The overliquidity of the commercial banks sector, reflecting the value of NBP net claims towards the sector, arises from a rapid growth in gross official reserves. The phenomenon not only reduces effectiveness of the monetary policy but also threats its stability and increases related fiscal costs. The overliquidity problem will be resolved as soon as the flow of excessive supply of the reserve money, resulting from a fast increase in foreign currency reserves, is halted, and then absorbed by a growing demand. Therefore, control of gross official reserves' growth requires enhanced floating of exchange rate up to its full float.
Amongst major elements of the fiscal policy in Poland that affect adversely the pursuit of the monetary policy there are the following: the level of the budget deficit, the structure of deficit financing, limited transparency of the fiscal policy.
The magnitude of the budget deficit effects depends on the value of deficit, scale of financing by the banking sector and the level of monetization of the economy. The impact of all the above factors is much stronger in the Polish economy than in developed market economies. Thus, in the Polish economy, the same budget deficit in relation to GDP results in much serious monetary consequences than in developed economies. That is, among others, why the restricitveness of the monetary policy for a given budget deficit level must be much higher in Poland than in developed economies. This higher level of restrictiveness of the monetary policy must be, in turn, an incentive for an increased inflow of foreign portfolio investment, thus enhancing the problem of the banking sector overliquidity.

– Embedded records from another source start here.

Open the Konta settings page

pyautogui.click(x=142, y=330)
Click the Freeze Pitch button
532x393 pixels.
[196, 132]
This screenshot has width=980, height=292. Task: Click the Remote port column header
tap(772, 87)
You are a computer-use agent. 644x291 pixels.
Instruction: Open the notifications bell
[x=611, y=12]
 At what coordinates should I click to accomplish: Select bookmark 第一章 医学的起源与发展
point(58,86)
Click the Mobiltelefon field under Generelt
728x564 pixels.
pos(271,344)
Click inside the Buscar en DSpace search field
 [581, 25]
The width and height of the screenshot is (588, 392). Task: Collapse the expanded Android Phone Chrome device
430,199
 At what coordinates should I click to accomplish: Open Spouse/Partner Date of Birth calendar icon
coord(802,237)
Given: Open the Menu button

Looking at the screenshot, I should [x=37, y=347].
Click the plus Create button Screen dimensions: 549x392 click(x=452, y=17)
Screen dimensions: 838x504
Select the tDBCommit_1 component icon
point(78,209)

Fast liquidation of the budget deficit, subsequent accumulation of growing excess funds and their utilization for an earlier repayment of the external debt would generate a stream of necessary capital outflow abroad, thus, reducing excessive capital account of the balance of payments. In the context of a floating exchange rate, it would reduce the appreciation pressures and foreign currency reserves growth rate, and therefore, the overliquidity of the banking sector.